:: Trabalho a fazer ::
[1] Segundo o texto sobre inovação no Brasil, quantos pedidos de patentes o Brasil recebeu no ano passado?
[2] Atualize o trecho do texto sobre inovação no Brasil que vai de "Parada no tempo." até "o mesmo cenário.", trocando "escritório de advocacia" por "escritório jurídico".
[3] Diga se cada afirmação concorda com o texto sobre inovação no Brasil, respondendo sim ou não e citando as palavras do texto que decidem:
(a) Pereira assumiu a primeira delegacia regional do INPI aos 26 anos.
(b) Entre os 25 maiores escritórios da OMPI, o brasileiro foi o quinto em número de solicitações.
(c) A Rússia recebeu mais pedidos de patentes que o Brasil.

:: Bloco de texto ::
────────────────────────────────────────

“O Brasil passa por uma nova colonização: a tecnológica”
Parada no tempo. É assim que Paulo Afonso Pereira (foto) define o status da inovação no Brasil. Desde 1972, quando, aos 26 anos, assumiu o comando da primeira delegacia regional do recém criado Instituto Nacional da Propriedade Industrial (INPI), em Porto Alegre, até os dias de hoje, na liderança do seu escritório de advocacia de proteção da propriedade intelectual, Pereira observa o mesmo cenário.
Enquanto outras economias mundiais incentivam e investem no desenvolvimento tecnológico, o Brasil continua enredado na própria burocracia e na má administração de recursos humanos e financeiros. Dados da Organização Mundial da Propriedade Intelectual (OMPI) mostram que, no ano passado, o Brasil recebeu 30,8 mil pedidos de patentes. Entre os 25 maiores escritórios de registro da OMPI, o brasileiro foi o décimo que mais obteve solicitações, atrás de países como Rússia (44,9 mil), Coreia do Sul (204,6 mil), Japão (328,4 mil), Estados Unidos (571,6 mil) e China (825,1 mil). “Estamos passando por mais uma colonização, a tecnológica. Nós permanecemos sem sair do mesmo ponto, continuamos sendo uma colônia”, resume Pereira.

────────────────────────────────────────

:: Informações extraídas ::
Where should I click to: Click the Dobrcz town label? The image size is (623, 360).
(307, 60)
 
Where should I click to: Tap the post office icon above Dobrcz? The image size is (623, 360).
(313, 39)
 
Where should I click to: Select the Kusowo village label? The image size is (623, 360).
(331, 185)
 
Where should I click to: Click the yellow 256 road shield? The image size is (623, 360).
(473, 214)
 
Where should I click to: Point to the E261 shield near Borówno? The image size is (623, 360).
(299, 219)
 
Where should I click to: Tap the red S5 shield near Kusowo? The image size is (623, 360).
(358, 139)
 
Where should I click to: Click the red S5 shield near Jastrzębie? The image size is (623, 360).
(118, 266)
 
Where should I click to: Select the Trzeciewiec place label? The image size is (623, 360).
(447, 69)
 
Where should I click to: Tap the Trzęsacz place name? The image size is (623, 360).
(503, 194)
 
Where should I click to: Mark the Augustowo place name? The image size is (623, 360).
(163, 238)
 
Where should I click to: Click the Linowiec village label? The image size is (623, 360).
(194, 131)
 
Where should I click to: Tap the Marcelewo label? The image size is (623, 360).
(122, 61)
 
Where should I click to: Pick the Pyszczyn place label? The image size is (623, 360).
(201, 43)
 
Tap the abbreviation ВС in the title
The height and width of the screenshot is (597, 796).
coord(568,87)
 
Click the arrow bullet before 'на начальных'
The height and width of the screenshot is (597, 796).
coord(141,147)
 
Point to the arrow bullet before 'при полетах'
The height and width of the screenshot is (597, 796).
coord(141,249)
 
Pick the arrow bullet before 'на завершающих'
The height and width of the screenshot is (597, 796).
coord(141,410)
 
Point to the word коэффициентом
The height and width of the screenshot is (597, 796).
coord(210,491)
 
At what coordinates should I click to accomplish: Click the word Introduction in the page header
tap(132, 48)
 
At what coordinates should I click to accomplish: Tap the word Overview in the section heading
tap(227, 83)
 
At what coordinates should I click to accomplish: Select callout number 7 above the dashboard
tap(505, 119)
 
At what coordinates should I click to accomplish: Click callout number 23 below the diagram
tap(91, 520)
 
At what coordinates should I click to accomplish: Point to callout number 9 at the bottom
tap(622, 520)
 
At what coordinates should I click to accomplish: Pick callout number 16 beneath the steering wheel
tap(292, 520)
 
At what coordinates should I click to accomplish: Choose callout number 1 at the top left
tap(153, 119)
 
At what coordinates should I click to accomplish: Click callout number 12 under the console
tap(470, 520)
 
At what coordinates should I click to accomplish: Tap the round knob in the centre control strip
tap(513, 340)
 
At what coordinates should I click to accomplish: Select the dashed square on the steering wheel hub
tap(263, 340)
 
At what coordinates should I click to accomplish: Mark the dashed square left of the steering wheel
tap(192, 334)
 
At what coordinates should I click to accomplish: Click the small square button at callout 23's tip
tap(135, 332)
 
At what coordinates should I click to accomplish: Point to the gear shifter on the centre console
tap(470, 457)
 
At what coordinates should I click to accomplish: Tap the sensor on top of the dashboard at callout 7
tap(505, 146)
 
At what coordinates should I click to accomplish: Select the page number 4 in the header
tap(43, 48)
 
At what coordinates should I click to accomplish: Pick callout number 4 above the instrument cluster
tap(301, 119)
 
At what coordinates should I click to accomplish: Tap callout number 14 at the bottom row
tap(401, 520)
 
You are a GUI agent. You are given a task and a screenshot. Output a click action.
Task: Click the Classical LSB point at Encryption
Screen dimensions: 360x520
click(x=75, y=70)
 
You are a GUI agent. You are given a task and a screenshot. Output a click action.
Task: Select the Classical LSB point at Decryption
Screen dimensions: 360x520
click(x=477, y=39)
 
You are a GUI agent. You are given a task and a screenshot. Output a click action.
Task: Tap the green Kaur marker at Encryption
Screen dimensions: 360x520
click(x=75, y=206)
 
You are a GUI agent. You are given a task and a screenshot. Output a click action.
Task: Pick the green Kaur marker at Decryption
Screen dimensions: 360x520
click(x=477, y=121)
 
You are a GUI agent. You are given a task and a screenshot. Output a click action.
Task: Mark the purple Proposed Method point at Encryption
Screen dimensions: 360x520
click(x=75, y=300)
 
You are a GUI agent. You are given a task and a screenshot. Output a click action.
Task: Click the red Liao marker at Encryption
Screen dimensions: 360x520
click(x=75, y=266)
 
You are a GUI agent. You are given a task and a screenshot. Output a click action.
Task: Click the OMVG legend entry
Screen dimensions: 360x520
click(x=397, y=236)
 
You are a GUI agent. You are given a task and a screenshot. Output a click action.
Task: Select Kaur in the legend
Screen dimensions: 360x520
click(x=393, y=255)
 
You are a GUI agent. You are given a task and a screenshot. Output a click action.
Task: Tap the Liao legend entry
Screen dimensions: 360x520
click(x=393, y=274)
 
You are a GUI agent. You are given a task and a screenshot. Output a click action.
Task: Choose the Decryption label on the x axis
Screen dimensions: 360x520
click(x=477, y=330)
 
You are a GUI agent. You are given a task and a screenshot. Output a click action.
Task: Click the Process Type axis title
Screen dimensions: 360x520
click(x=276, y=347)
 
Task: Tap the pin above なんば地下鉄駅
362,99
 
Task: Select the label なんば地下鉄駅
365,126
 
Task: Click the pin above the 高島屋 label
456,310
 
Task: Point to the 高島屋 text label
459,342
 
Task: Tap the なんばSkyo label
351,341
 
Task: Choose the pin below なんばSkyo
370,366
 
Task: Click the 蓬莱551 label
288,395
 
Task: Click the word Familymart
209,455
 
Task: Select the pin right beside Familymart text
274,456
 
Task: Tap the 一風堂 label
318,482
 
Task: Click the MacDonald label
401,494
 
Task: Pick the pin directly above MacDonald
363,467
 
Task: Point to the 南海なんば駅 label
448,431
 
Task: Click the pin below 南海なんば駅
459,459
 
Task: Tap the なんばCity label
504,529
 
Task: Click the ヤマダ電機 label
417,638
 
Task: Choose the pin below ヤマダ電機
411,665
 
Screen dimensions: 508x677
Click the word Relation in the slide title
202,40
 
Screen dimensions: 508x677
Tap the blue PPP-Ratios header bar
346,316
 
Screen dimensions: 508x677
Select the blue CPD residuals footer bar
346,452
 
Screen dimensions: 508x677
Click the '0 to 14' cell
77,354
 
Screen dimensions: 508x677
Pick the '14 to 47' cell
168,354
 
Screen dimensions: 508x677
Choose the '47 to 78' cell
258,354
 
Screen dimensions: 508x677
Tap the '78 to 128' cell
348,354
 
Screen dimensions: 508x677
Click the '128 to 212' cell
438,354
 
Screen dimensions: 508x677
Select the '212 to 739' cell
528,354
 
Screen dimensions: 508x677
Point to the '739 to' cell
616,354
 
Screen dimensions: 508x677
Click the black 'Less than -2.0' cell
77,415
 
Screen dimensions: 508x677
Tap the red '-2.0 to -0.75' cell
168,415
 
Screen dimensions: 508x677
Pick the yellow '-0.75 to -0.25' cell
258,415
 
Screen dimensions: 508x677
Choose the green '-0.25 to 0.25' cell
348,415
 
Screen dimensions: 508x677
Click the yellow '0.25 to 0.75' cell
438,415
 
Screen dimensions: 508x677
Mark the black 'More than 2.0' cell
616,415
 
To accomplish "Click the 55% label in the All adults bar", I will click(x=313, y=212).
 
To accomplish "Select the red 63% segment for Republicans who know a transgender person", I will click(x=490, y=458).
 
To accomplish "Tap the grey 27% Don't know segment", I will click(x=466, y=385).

────────────────────────────────────────

:: Problemas resolvidos ::
[1] 30,8 mil pedidos de patentes.

[2]
Parada no tempo. É assim que Paulo Afonso Pereira (foto) define o status da inovação no Brasil. Desde 1972, quando, aos 26 anos, assumiu o comando da primeira delegacia regional do recém criado Instituto Nacional da Propriedade Industrial (INPI), em Porto Alegre, até os dias de hoje, na liderança do seu escritório jurídico de proteção da propriedade intelectual, Pereira observa o mesmo cenário.

[3]
(a) Sim: "aos 26 anos, assumiu o comando da primeira delegacia regional do recém criado Instituto Nacional da Propriedade Industrial (INPI)".
(b) Não: "o brasileiro foi o décimo que mais obteve solicitações".
(c) Sim: "atrás de países como Rússia (44,9 mil)".